Evolution and the Minefield of History

Evolution began long before the first carbon molecules banded together and started replicating. I see organic evolution as but the soft pink tip of a much older process extending back at least to the appearance of the first electrons. The material universe has undergone a succession of increasingly rapid transitions into new, more complex, forms. At the near end we find the process eagerly rushing from the mechanical world of complex molecules into the explosion of forms we call Life.

Towards the center of this process, and more recently, the dim glow of self-awareness, self-reflecting consciousness, has been flickering, slowly growing brighter. This phenomenon has been realized fully by only a fraction of the human species. The trajectory of these isolated illuminations, now lent further weight by the evolution of a worldwide economic and communications system, is towards global self-awareness. The closest we’ve come to such a state has been in fragmentary, painful distortions such as nationalism, ethnocentrism, and organized religion. In all these cases, the individual has subsumed his or her identity within that of a greater whole. But in all cases this whole falls far short of the totality of the human race, leaving an external Other to be hated and feared. I maintain that these are gropings towards wholeness, but ones which have not succeeded.

The final stage of evolution is — must be — a conscious one. Consciousness is at the radiant center of all becoming. It is surrounded by Life, suffuses Life. But each successive increase in complexity is also increasingly improbable, according to the mechanistic demands of the material universe. The last stage is the least predictable — because it relies upon the choices of a free agent, a conscious agent.

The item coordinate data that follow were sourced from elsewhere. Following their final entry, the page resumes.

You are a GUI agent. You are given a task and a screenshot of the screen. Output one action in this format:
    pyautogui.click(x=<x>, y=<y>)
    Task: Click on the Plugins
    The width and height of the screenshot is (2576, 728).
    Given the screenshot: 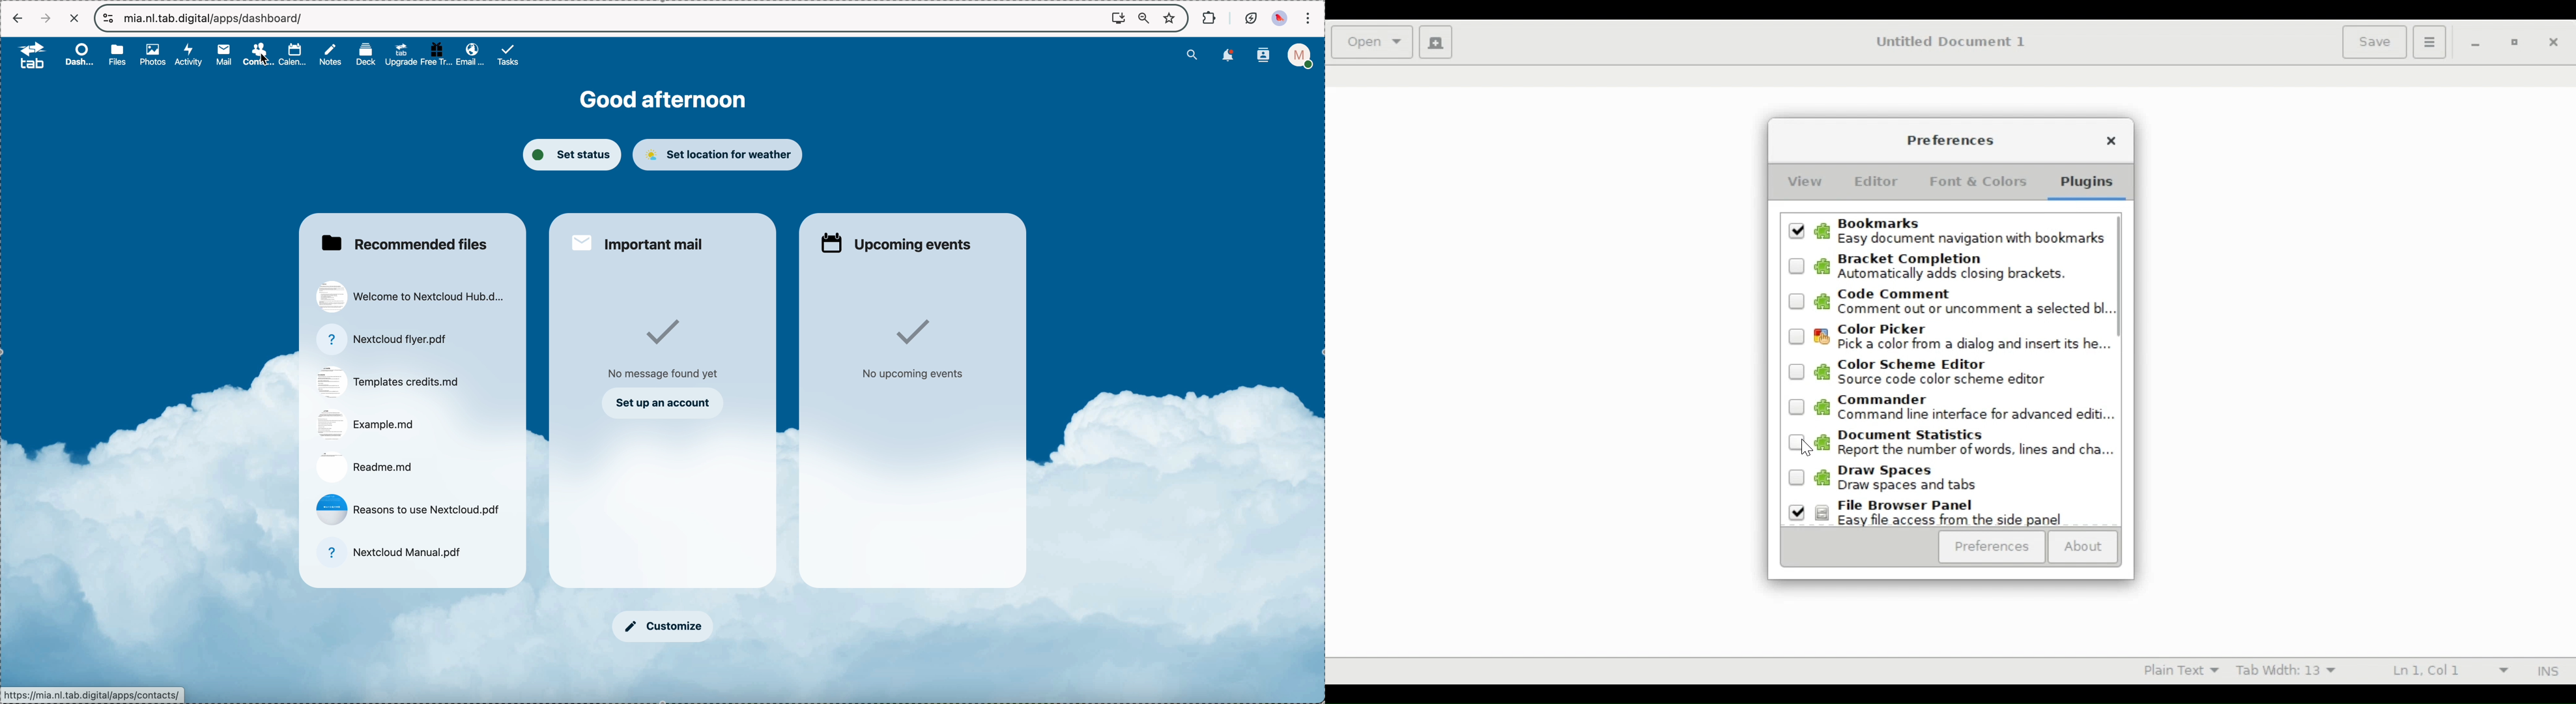 What is the action you would take?
    pyautogui.click(x=2085, y=184)
    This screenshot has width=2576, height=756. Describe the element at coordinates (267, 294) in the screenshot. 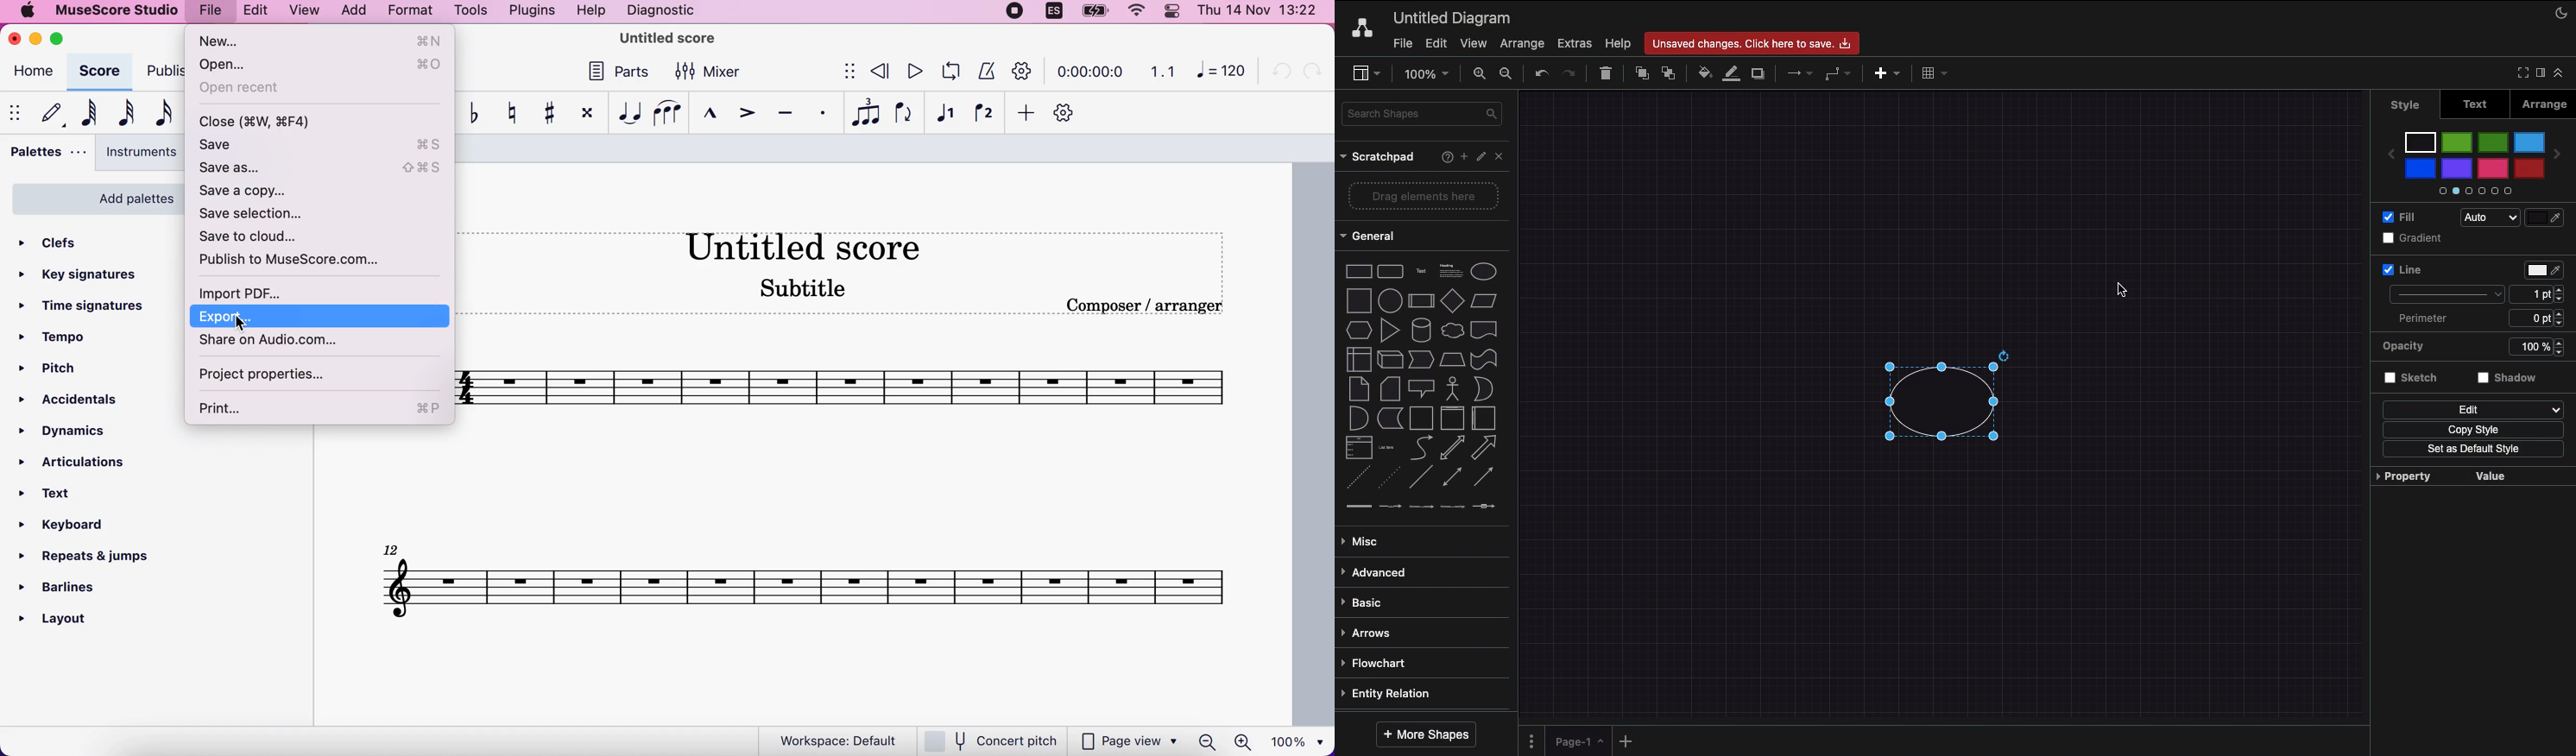

I see `import pdf` at that location.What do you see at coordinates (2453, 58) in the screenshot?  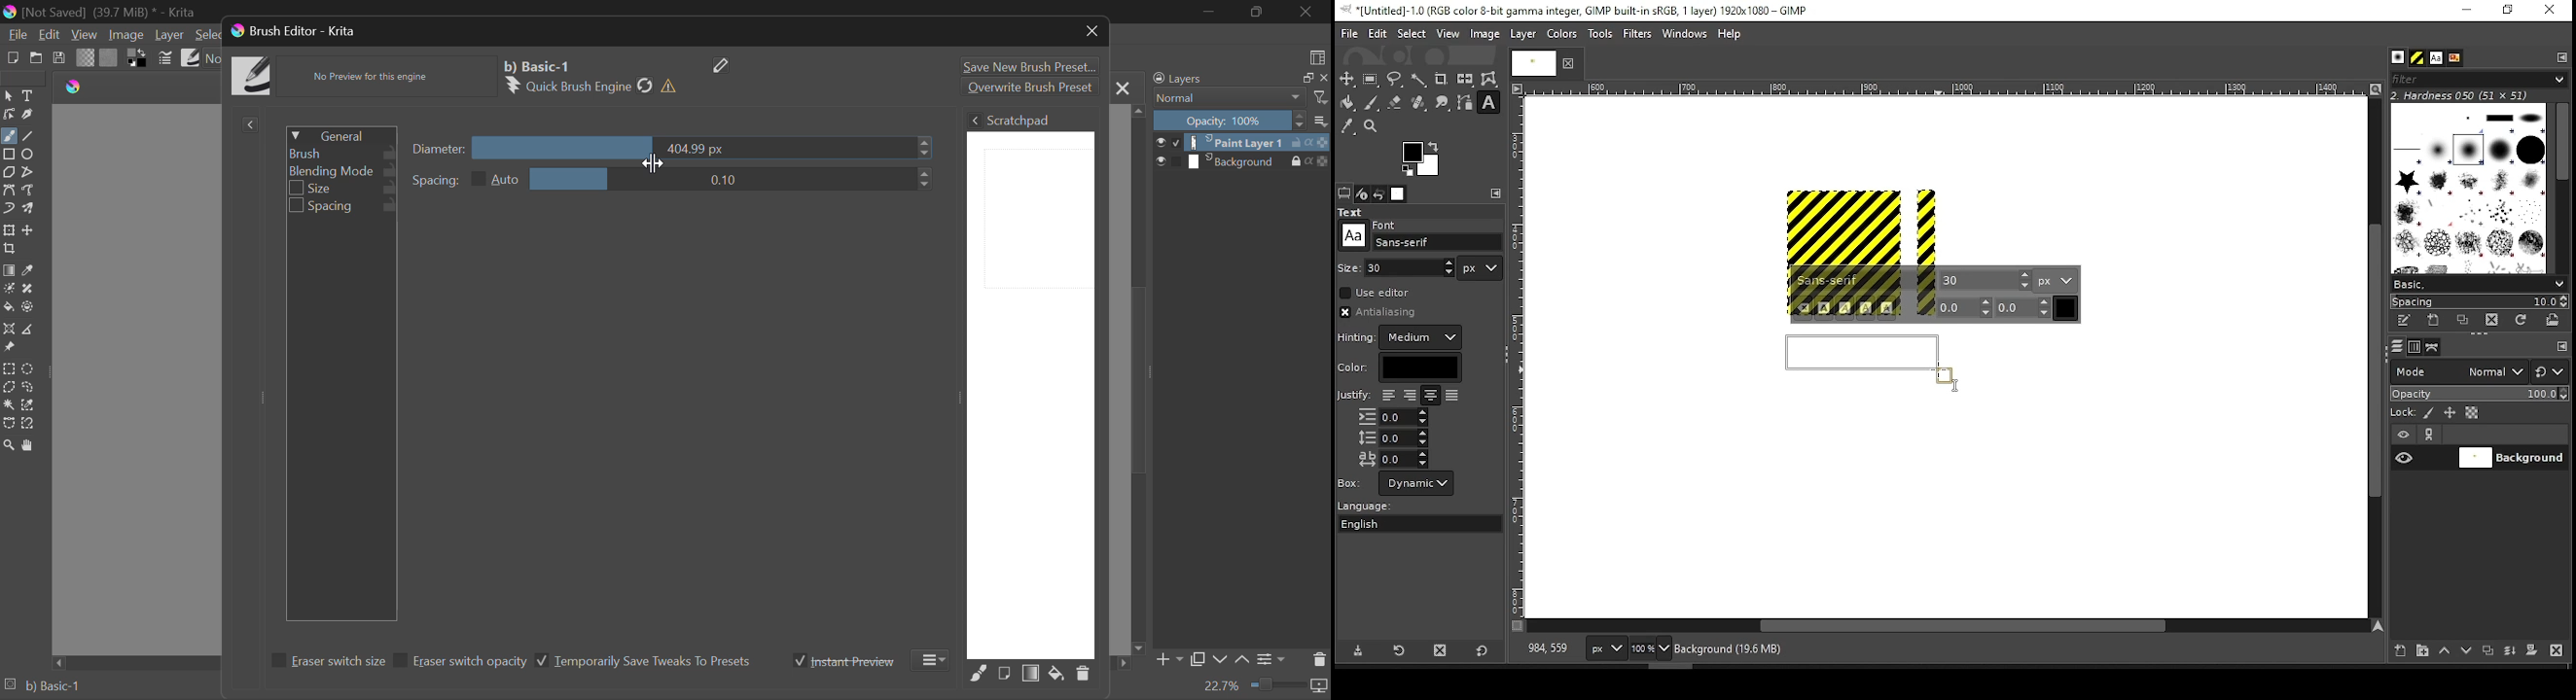 I see `document history` at bounding box center [2453, 58].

The realization of Humanity as a single, conscious entity depends on several conditions:

  • Freedom: individuals must be free to make conscious choices, that they may form a medium for the play of global Ideas. The inertia of entrenched and obsolete political systems must be reduced.
  • Awareness/Information: The prospect of humanity united must be given serious consideration. Knowledge of human potential must be shared and spread, in the face of indifference and despair. Ideas must be free. Information must be free. The inertia of entrenched and obsolete belief systems must be reduced.
  • Love: Given an understanding of the process in which we are participants, nourished by information regarding the totality of the planet, we should lean naturally towards a state of transcendent freedom. Our fellow humans are necessary for achievement of this goal; they are in the same boat as we are — the minefield of history, the pain of material existence. Realizing this, we proceed forward hopefully towards the light of this great project: the birth of Humanity as such.
  • Finesse: The last act will be one of playful surrender. All of humanity’s greatest achievements have been crowned with final flourish, often simple in itself, which yet stamps the act as immortal. Ravaged by the horrors of time, thirsting for release, we will at the last moment relax our eons-old rush forward and let ourselves be drawn lightly into completion.

It will be argued that this program is hopelessly optimistic, that the momentum of despair is already too great, that history proves we are not up to the task and are condemned as a species to fade out in pain. To this I reply that, at least at first, only a fraction of the population need be consciously involved in the salvation of this planet. It does not require consensus. But there is a “critical mass”, probably unknowable, which we are yet far from. There is a point up until which the forces of convergence must seem to be failing, but after which the tide is irrevocably turned. Despair will be possible until the very end. Thus we are still stirred from complacency to act, not to single-handedly change the whole, but rather to tip the balance. Our individual actions have influence far beyond what most of us assume, and this influence may be amplified now by the communications technology at our disposal.

History is a transitional phase. Its brutality does not invalidate hope — it shows how high the stakes are. It demonstrates, not the unique human capacity for evil, but the amplifying effect of self-awareness on animal nature. What is unique about humankind is self-reflecting consciousness; all else follows. It has turned animal aggressiveness into cruelty, animal territorialism into war, animal fear into guilt and hatred. But it has also turned animal affection into love, and in its purest form has created works of art which defy explanation in terms of animal nature. History is the turbulence caused by the infusion of self-consciousness into an animal system. History will end when that self-consciousness becomes total, independant of the animal which has hosted it.

What this means in practical terms, it is impossible to say. There will be an air of familiarity, the sense of gazing into a collective mirror. After that, the embrace, and a kiss of reunion.